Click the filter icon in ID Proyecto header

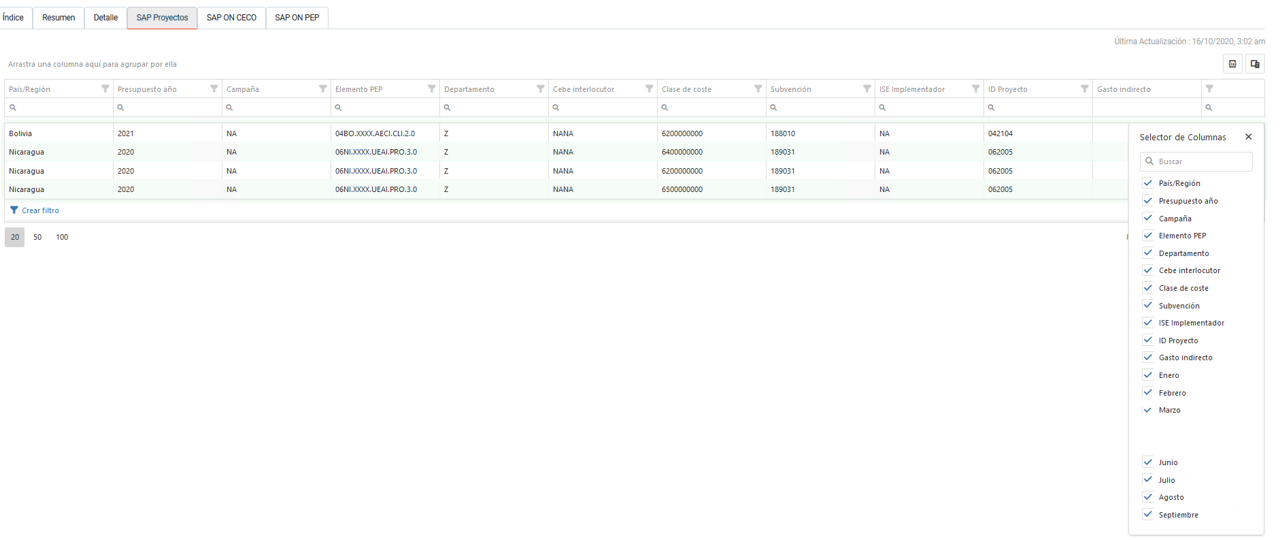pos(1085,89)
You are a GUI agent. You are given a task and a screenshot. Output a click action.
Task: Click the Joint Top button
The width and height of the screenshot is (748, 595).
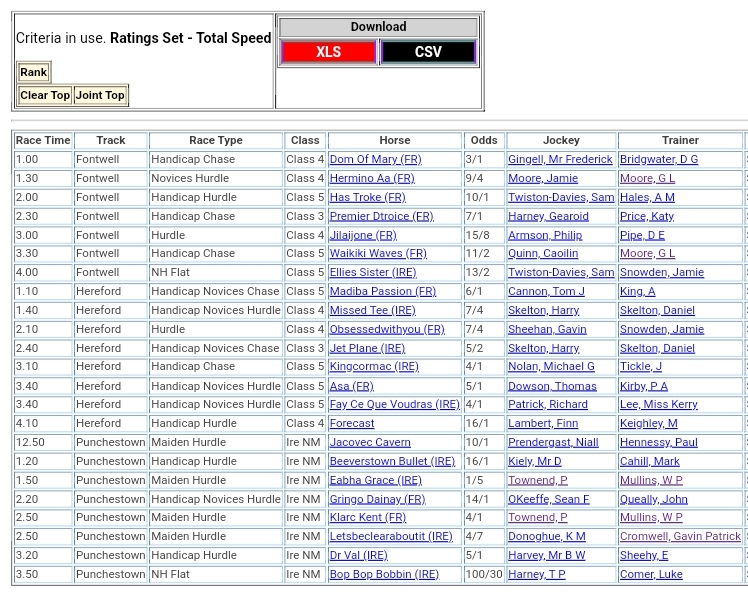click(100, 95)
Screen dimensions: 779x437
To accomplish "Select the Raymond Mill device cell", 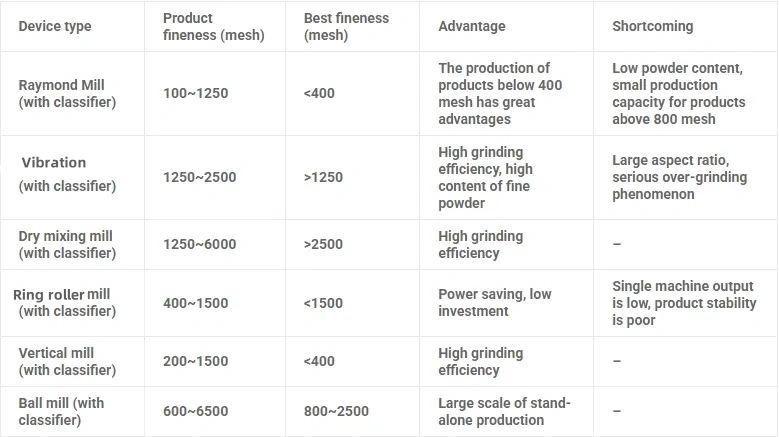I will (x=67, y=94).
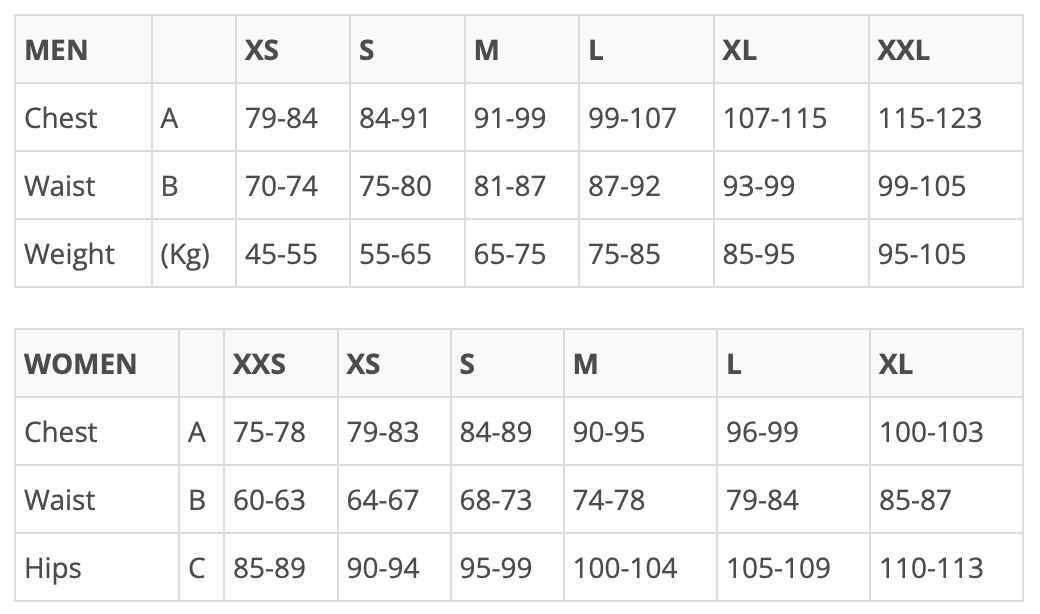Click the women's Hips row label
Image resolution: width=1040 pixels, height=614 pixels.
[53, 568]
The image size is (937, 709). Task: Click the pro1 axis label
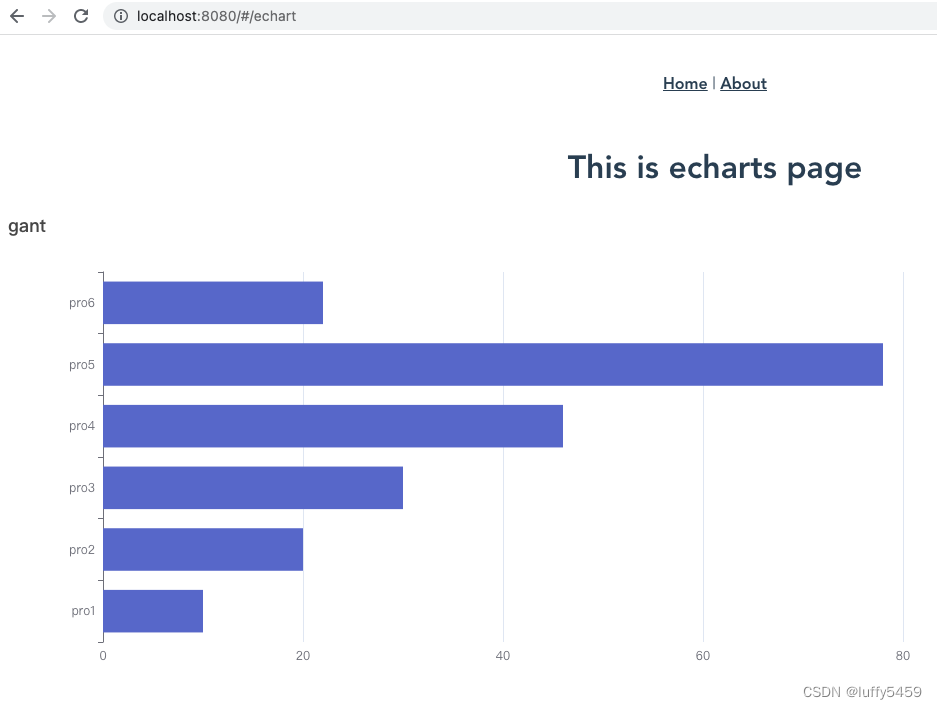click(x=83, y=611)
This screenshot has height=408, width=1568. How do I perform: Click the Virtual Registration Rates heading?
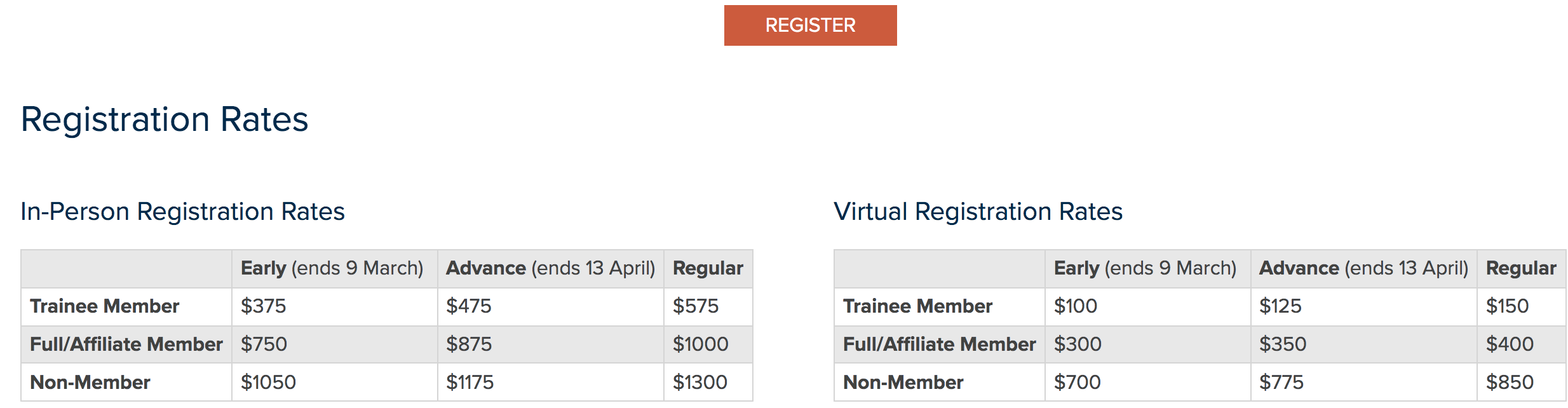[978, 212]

----------

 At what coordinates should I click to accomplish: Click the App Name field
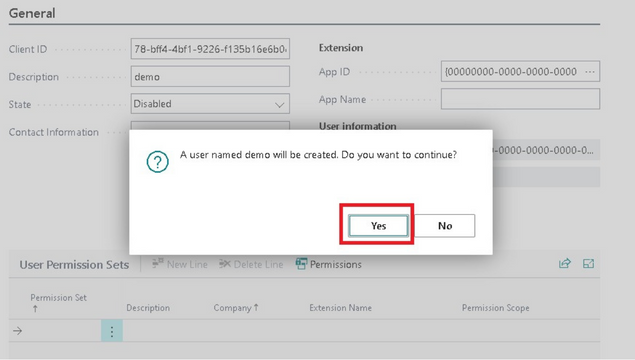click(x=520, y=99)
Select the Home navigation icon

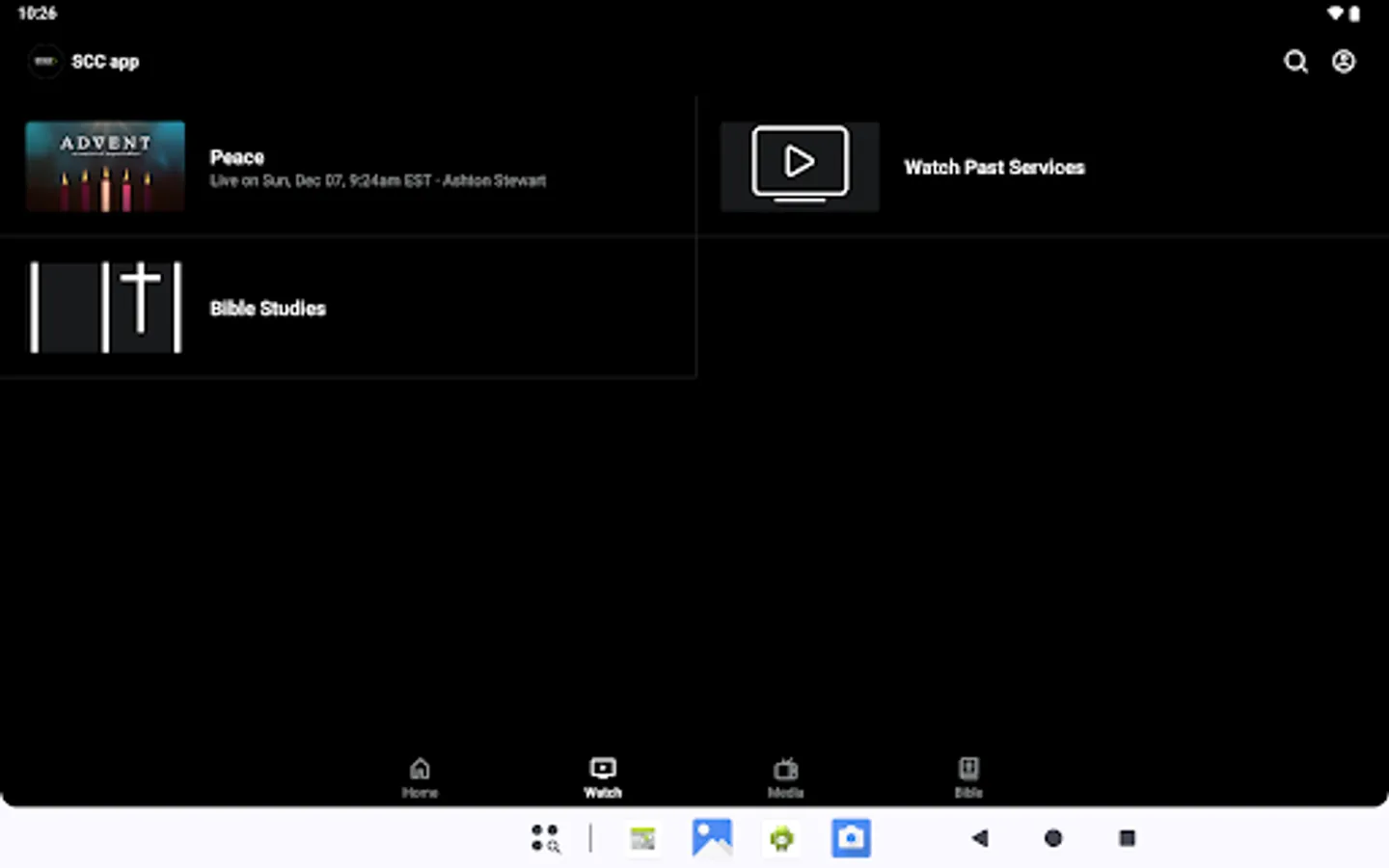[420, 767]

----------

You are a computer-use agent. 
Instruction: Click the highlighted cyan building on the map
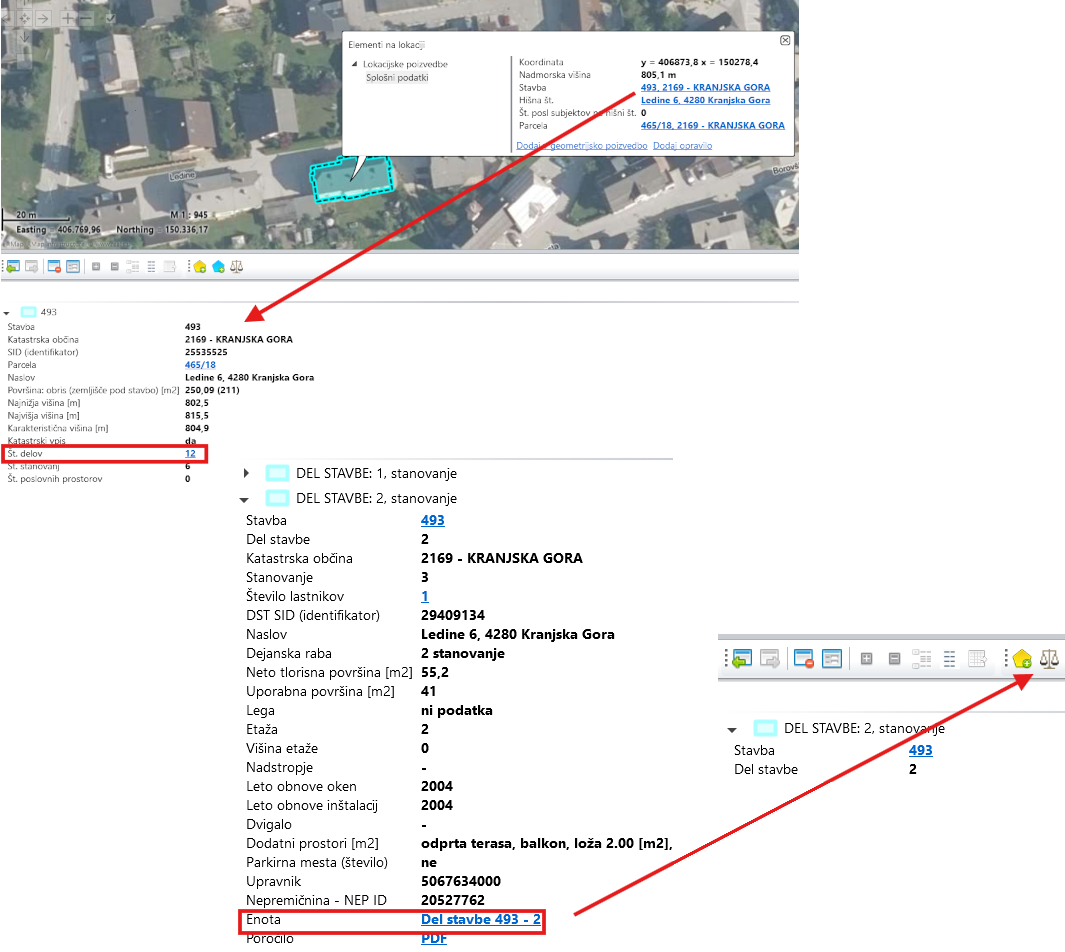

----------

* [YOUR TASK] Copy out each line in the preceding records that contains "agent".

* [TASK OUTPUT]
You are a GUI agent. You are given a task and a screenshot. Output a click action.
You are a computer-use agent. 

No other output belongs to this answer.